Love’s Not Through With Me Yet opens with electric guitar, acoustic guitar, piano, and electric bass. Darrell Scott comes in with a vocal that it is full voice, and higher in his range than much of what we have heard before. By the chorus, there are drums and organ in the mix. Welcome to disc two of A Crooked Road.
This is the rock album. Granted, much of it would qualify as folk-rock. But this is a different approach to making music than we heard on disc one. Darrell Scott the rock singer doesn’t use the lower end of his range nearly as much, and there isn’t much breathiness in his voice. But he still is a very emotional singer who is never overwhelmed by the fuller and louder arrangements here. Actually, many of the songs are mostly quiet, with brief moments where they swell, but then turn soft again. The dynamic shifts are, in fact, one of the treats of disc two. Oh Sweet Longing is a fine example of this. The song is almost seven minutes long, and the percussion shows up briefly about half way through, and then subsides. The full band only returns at the end of the song, with a rideout that includes an electric guitar solo. All of this serves a lyric of longing, and the dynamic ebb and flow of the song suits the subject beautifully. Only Snow Queen and Drama Lama is an all-out rocker, with drums, bass, and two electric guitars in the classic rock line-up.
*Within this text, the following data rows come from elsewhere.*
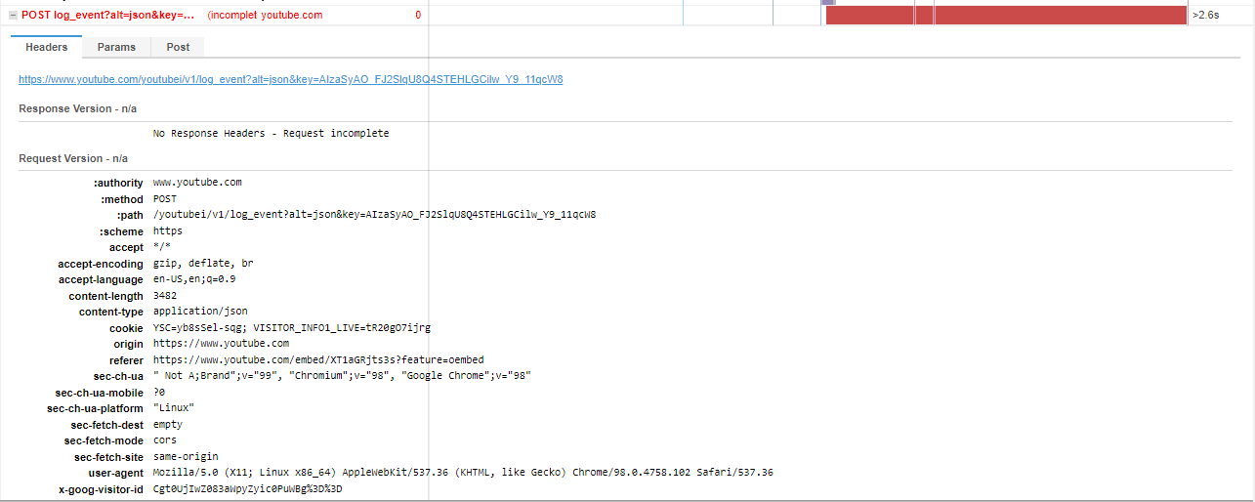
Task: Click the (incomplet status text
Action: click(x=232, y=16)
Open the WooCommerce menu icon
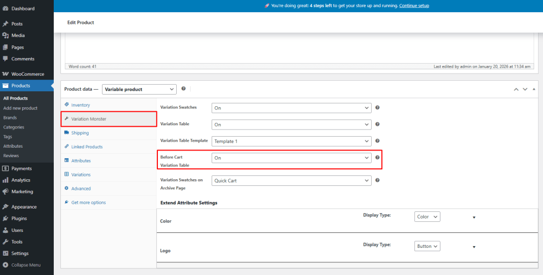The width and height of the screenshot is (543, 275). tap(6, 74)
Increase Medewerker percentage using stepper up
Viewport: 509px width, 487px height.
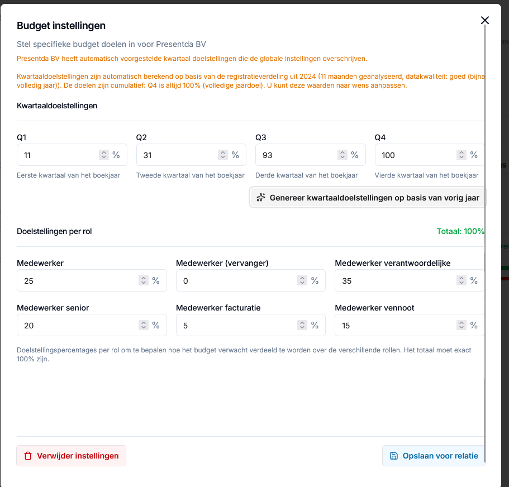click(x=143, y=278)
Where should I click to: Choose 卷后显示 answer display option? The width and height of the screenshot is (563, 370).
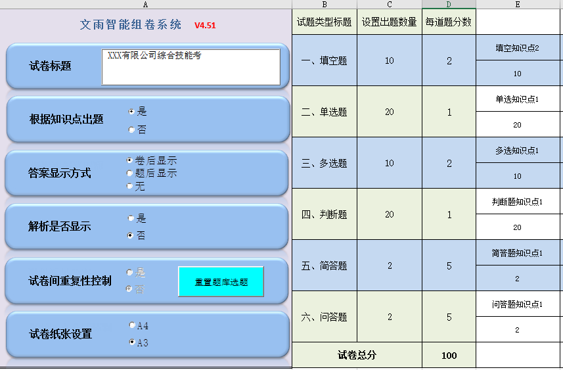tap(129, 160)
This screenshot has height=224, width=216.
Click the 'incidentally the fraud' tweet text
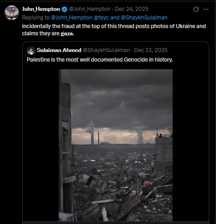coord(114,30)

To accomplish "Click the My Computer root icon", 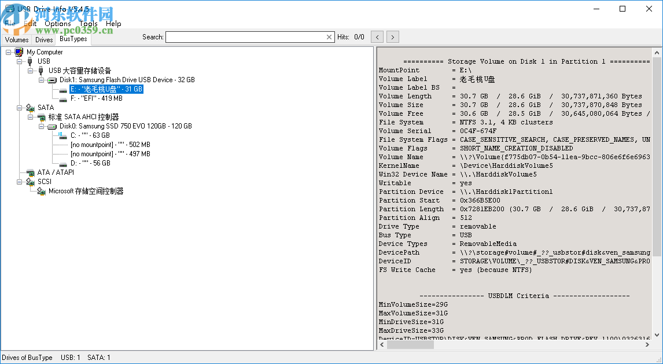I will 19,52.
The lyrics on disc two are the other major shift. Where disc one’s songs mostly told stories, those on disc two capture a moment in time and take a snapshot of their narrator’s emotional state. Only Snow Queen and Drama Lama tells a story, and where the tales on disc one are more literal, this one is told in metaphor and symbolism. But for the snapshot approach, check out Where the Spirit Meets the Bone. Here, a couple have reached the point where their feelings have been blocked up for some time. The song captures them at the moment where they are breaking up, and their feelings become unblocked in a flood of emotion that comes too late to save the relationship. Everything from the musical setting to Scott’s vocal delivery captures this perfectly, and it’s powerful stuff.
Over the years, I’ve heard many artists who made beautiful mellow music, but who reached a point where they felt, or were told by their record label, that they had to beef up their sound, and it just didn’t work. Likewise, there are rock artists who have embarrassed themselves in search of a softer sound. On A Crooked Road, Darrell Scott has complete artistic control, and he shows himself to be the rare artist who can do mellow and rocking equally well. That he does this as both a writer and a performer is even more remarkable. And if the listener is only in the mood for one style or the other, A Crooked Road gives you the choice. Just make sure you get to both discs eventually. It’s well worth it.